■ **TO BE DONE**
Write out, as a numbered list without blank lines, the part of the records that opens with the line containing "JOBS (258, 2470)" and closes with the line containing "Advanced Python Certification (298, 2383)".

# # # # # # #

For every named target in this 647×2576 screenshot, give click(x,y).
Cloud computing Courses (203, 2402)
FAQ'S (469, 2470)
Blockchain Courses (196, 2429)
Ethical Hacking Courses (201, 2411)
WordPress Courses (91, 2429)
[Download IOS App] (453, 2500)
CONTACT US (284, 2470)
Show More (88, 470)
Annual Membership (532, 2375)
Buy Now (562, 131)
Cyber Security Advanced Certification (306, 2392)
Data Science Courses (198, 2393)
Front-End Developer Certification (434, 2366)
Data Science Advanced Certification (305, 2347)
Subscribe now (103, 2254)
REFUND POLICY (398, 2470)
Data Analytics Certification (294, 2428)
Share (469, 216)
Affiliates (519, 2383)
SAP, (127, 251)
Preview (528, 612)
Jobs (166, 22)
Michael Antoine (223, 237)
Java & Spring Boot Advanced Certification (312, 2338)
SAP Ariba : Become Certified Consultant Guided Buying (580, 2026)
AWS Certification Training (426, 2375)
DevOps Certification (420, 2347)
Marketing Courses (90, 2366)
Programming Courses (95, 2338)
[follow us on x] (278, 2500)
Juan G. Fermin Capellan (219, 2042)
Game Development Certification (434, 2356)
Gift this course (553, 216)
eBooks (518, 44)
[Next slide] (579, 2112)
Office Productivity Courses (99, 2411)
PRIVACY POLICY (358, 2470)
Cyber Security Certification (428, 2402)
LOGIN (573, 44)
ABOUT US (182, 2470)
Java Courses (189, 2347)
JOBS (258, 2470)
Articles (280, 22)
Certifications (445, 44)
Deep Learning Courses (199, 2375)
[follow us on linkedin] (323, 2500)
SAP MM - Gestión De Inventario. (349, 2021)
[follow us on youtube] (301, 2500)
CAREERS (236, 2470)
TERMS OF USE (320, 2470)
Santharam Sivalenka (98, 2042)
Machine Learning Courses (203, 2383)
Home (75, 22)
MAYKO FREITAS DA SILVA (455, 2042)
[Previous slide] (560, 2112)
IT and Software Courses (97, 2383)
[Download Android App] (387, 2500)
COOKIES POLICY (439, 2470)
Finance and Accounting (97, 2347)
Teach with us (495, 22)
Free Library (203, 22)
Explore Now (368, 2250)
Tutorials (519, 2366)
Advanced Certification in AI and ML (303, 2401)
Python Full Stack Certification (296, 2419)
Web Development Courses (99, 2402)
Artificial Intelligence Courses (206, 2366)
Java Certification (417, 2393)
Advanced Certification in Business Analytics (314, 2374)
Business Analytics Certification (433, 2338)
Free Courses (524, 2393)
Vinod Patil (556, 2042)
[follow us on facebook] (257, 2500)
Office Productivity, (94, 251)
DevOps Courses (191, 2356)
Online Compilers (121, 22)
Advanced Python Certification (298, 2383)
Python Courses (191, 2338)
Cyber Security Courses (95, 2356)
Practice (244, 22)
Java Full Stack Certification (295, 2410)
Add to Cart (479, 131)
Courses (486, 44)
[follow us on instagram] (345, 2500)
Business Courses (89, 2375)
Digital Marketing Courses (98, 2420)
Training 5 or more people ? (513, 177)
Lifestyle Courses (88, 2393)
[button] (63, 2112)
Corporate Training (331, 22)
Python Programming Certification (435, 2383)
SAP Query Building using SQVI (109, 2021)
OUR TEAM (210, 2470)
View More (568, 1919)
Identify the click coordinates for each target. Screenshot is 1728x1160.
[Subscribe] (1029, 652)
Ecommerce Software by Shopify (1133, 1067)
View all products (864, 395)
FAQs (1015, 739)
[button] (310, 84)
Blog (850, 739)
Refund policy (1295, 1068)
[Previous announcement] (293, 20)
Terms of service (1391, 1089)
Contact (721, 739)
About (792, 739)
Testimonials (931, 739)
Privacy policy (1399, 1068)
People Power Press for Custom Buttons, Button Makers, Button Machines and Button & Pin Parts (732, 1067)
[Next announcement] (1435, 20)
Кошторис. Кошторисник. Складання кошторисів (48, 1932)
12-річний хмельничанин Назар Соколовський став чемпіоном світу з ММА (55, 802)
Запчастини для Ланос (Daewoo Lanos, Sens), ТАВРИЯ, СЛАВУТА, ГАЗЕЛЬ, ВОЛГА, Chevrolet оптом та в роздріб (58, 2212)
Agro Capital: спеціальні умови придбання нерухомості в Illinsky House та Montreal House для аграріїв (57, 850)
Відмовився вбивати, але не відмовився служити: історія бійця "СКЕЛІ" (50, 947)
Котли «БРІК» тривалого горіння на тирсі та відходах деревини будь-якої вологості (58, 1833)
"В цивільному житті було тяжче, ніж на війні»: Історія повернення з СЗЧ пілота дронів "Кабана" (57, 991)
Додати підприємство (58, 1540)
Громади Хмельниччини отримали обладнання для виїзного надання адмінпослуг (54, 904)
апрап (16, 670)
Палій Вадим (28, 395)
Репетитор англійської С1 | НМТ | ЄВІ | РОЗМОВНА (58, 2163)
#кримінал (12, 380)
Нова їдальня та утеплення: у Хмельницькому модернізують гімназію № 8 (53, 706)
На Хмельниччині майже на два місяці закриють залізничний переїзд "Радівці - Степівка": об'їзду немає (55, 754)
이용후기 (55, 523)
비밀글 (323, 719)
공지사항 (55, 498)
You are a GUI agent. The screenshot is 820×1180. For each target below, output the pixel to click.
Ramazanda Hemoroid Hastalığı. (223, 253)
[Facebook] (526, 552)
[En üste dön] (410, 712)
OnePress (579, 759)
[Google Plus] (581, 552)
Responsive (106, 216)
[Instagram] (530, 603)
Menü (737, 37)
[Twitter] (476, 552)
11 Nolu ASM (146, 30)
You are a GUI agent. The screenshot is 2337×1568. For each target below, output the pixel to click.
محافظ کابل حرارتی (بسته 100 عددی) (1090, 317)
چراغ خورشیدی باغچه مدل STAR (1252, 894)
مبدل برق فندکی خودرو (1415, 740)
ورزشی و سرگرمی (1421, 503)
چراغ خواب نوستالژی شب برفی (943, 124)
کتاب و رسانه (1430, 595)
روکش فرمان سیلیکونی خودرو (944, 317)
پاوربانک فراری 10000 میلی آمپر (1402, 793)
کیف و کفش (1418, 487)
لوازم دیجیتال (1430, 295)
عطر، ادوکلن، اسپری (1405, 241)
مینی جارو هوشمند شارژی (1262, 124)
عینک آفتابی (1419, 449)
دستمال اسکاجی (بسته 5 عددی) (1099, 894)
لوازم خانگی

# # # # # # #

■ **OUTPUT FOR THIS TASK**
1. JOBS (258, 2470)
2. Articles (280, 22)
3. Certifications (445, 44)
4. Deep Learning Courses (199, 2375)
5. [follow us on linkedin] (323, 2500)
6. SAP MM - Gestión De Inventario. (349, 2021)
7. [follow us on youtube] (301, 2500)
8. CAREERS (236, 2470)
9. TERMS OF USE (320, 2470)
10. Santharam Sivalenka (98, 2042)
11. Machine Learning Courses (203, 2383)
12. Home (75, 22)
13. MAYKO FREITAS DA SILVA (455, 2042)
14. [Previous slide] (560, 2112)
15. IT and Software Courses (97, 2383)
16. [Download Android App] (387, 2500)
17. COOKIES POLICY (439, 2470)
18. Finance and Accounting (97, 2347)
19. Teach with us (495, 22)
20. Free Library (203, 22)
21. Explore Now (368, 2250)
22. Tutorials (519, 2366)
23. Advanced Certification in AI and ML (303, 2401)
24. Python Full Stack Certification (296, 2419)
25. Web Development Courses (99, 2402)
26. Artificial Intelligence Courses (206, 2366)
27. Java Certification (417, 2393)
28. Advanced Certification in Business Analytics (314, 2374)
29. Business Analytics Certification (433, 2338)
30. Free Courses (524, 2393)
31. Vinod Patil (556, 2042)
32. [follow us on facebook] (257, 2500)
33. Office Productivity, (94, 251)
34. DevOps Courses (191, 2356)
35. Online Compilers (121, 22)
36. Advanced Python Certification (298, 2383)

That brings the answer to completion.